Photograph: Victoria and Albert Museum London
Balenciaga
V&A discerns case for the rebellious beauty of Balenciaga
It is milder than McQueen, but there are monsters, ghosts and enchantment in the museum’s account of a fashion giant
The first dress companies to Balenciaga: Shaping Fashion will see, when the exhibition opens at the Victoria & Albert Museum on 27 May, is a melodramatic pea-green silk gown made in 1962. Hot-air balloon gasps of volume render the figure beneath irrelevant, and the dress summer-houses with its back turned haughtily on the viewer.
“We chose that put on ones best bib to set the scene, precisely because it’s so odd,” the curator Cassie Davies-Strodder unfolded during a preview of the exhibition in the final stages of installation. “Balenciaga is surrounding the kind of beauty which has a weirdness about it.”

Cristóbal Balenciaga is a titan of fashion history but presents a challenge for curators hoping for blockbuster caller numbers. Coco Chanel has pearls and tweed suits, Christian Dior has New Look sated skirts, but to most people the name Balenciaga conjures up nothing more than a wavering image of a loose black dress. After banning the hurry from many of his catwalk shows and giving only one to during his lifetime, the designer “has been written out of history a thimbleful bit”, says Davies-Strodder.
Shaping Fashion frames Balenciaga as a mid-century provocateur, an early disobey against the fashion industry’s narrow definition of beauty. Marvellously, as a tailor he preferred the look of a softly rounded tummy to a concave waist, conclusion it the most sensual of womanly curves. Many of his most iconic quota have ones says, such as the “sack” and “envelope” dresses, eliminated the waist wholly. Subtly fuller-figured mannequins have been used in the divulge to reflect the aesthetic of a designer who hired models of different zips, ages, shapes and sizes to walk in his shows. (Balenciaga’s unconventional models were dubbed “the miscreations” by the media.)
Visitors hoping for the high emotion of the V&A’s Savage Strength retrospective of Alexander McQueen or the buzz of the David Bowie expose will find Shaping Fashion an altogether milder face. But it is clever, rather than overly cerebral, and there is scores of glamour in gowns of sultry black lace and opera anoraks with sleeves of feathers.
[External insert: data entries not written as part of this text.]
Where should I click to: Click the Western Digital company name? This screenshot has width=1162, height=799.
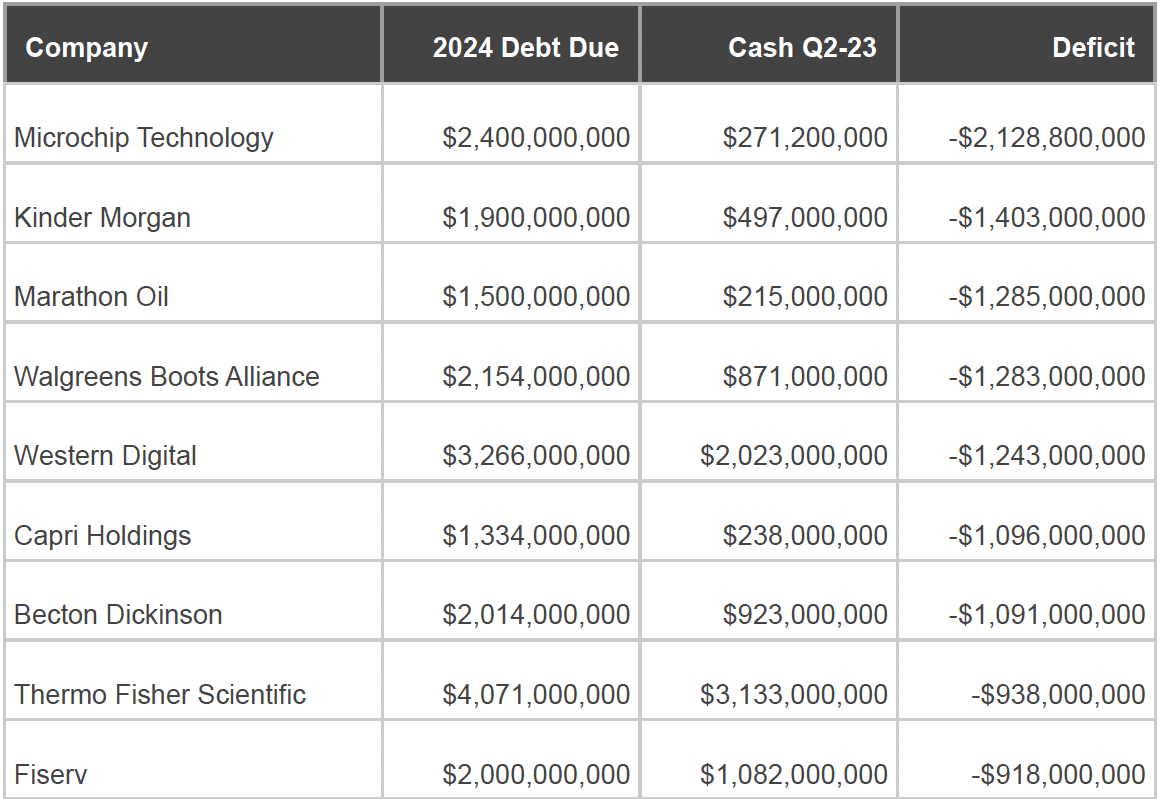tap(105, 456)
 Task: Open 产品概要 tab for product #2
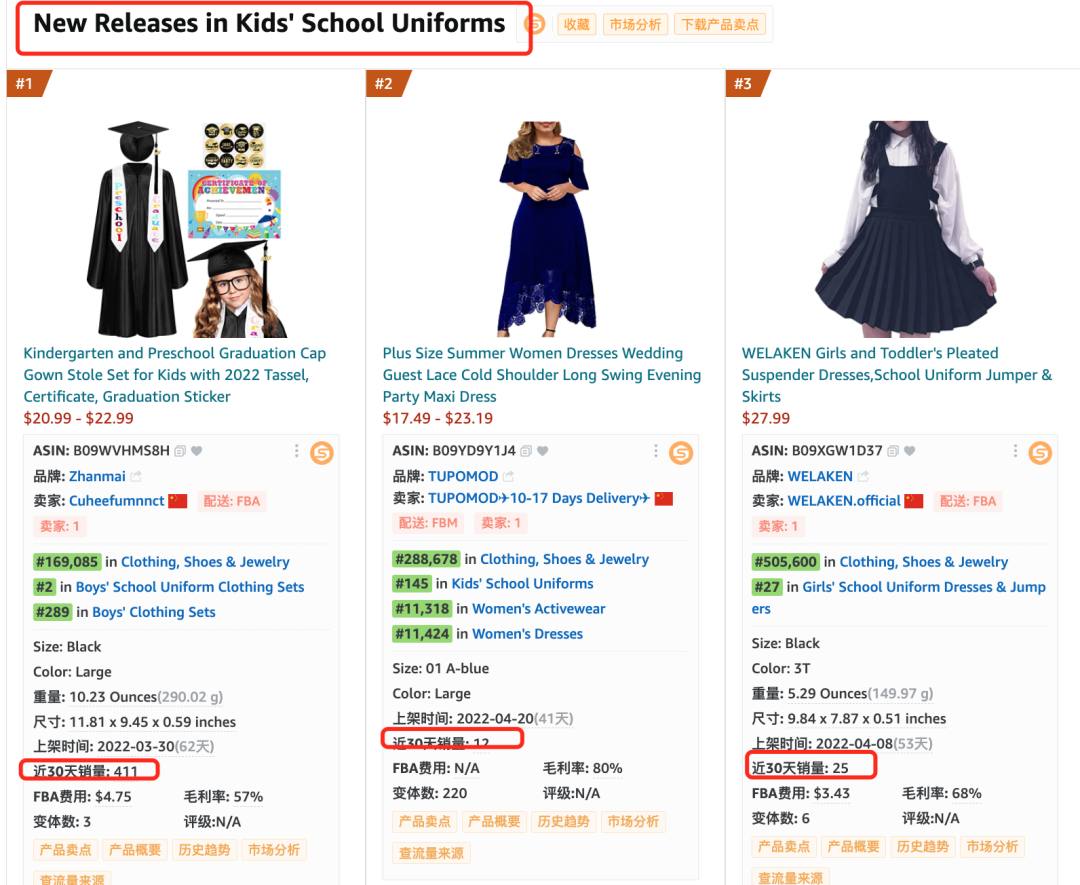pyautogui.click(x=494, y=822)
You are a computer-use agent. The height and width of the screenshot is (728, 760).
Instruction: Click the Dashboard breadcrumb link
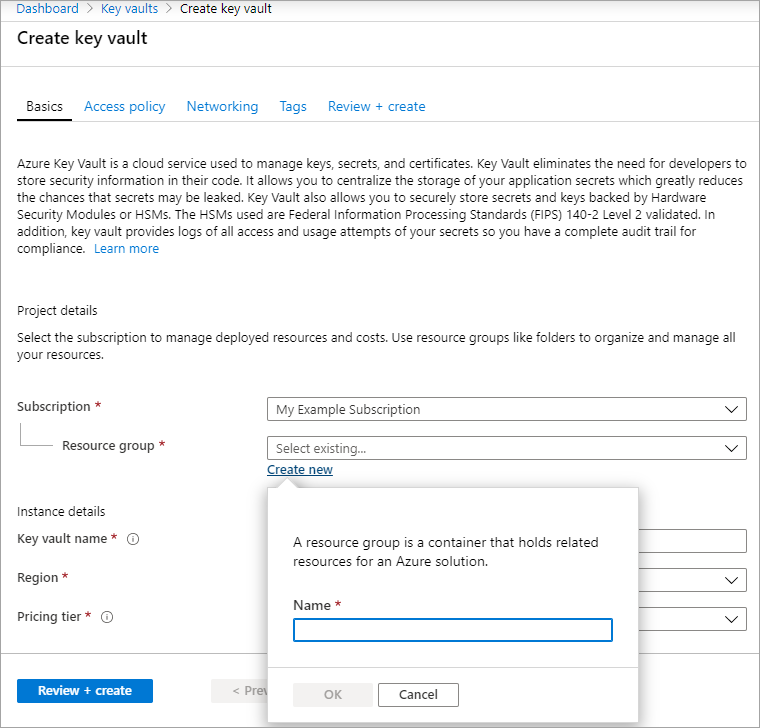pos(48,9)
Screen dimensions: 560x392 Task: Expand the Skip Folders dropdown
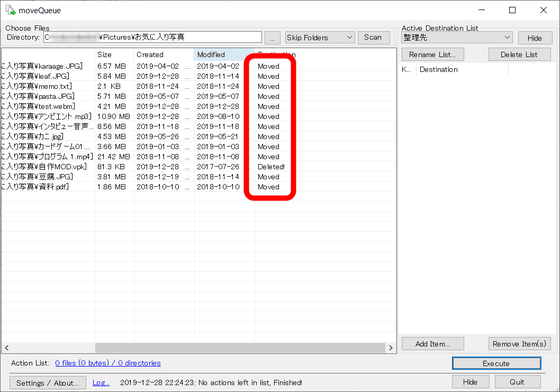click(320, 37)
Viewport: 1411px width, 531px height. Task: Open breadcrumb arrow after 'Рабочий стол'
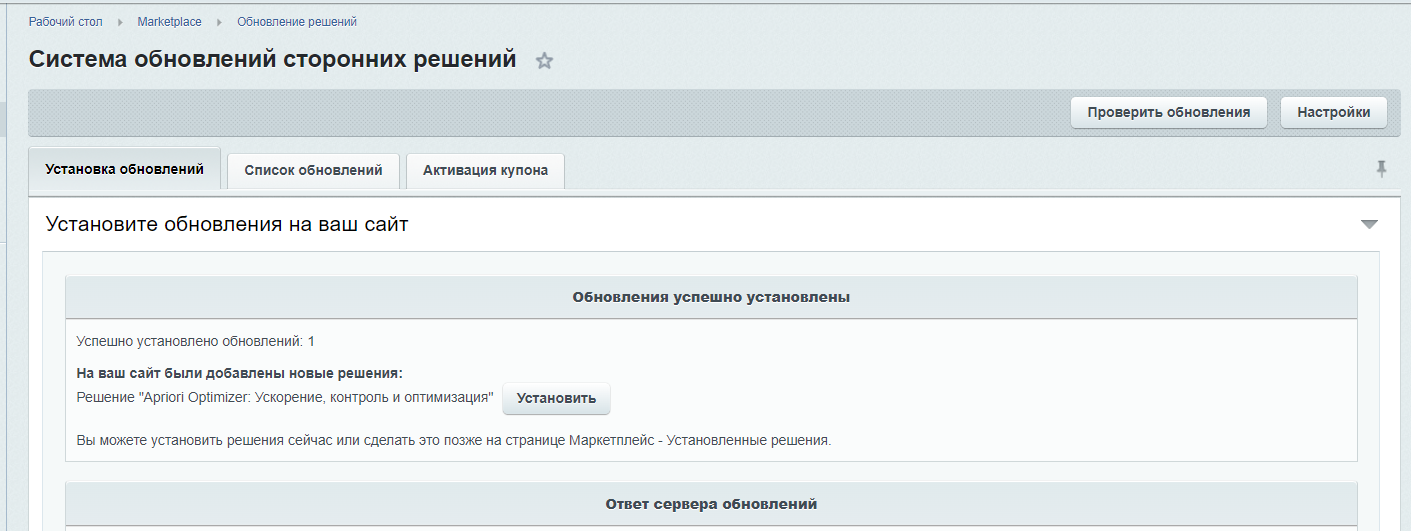coord(120,22)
The most dazzling pieces are arrayed in cases dressed to resemble the designer’s atelier, “to give callers a sense of the luxury of the couture customer’s experience”, says Davies-Strodder.
For the the fad nerd, much of the appeal of Balenciaga is in its unique internal construction. Customers were known to send dresses back pleading that they were weird to pee in. Museum curators have admitted to leaving pieces fraternize with in archives for decades after being unable to decide which way up they should go. “It is scabrous to communicate to a modern audience how much work went into these ups, because if you buy fast fashion, you have no concept,” says Davies-Strodder. Her band have addressed this by “exploding” dresses, so that a Tulip accoutre is displayed on a mannequin next to an X-ray of its construction, which promptly unpacks the secrets of its complex seaming. Even better, visitants can leave with a Balenciaga selfie: two mock-ups of a multifunctional tongue-lashing from 1956 which can be worn as either an evening skirt or a cloak are laid out for trying on, against a mocked-up wall of the 50s salon.

The later floor of the exhibition makes a convincing case for Balenciaga as a godfather of fresh fashion. A simple white gown made by Phoebe Philo’s Celine for Tilda Swinton’s Bafta red carpet walk in 2012 has strong echoes of Balenciaga’s uncompromising minimalism. Wedges by designers as diverse as Azzedine Alaïa, Comme des Garçons, Gareth Pugh and Molly Goddard are focus oned together under the umbrella of Balenciaga influence. But the real vim and energy of this show is not in the contemporary pieces, but on the ground confound among the fearsome ghosts of Balenciaga, his “monster” models, and a alluring clientele which included Elizabeth Park Firestone of the Firestone Tyre estate, Ava Gardner, and Mona Bismarck, whose devotion to the couturier ran so booming that she had gardening shorts made to order.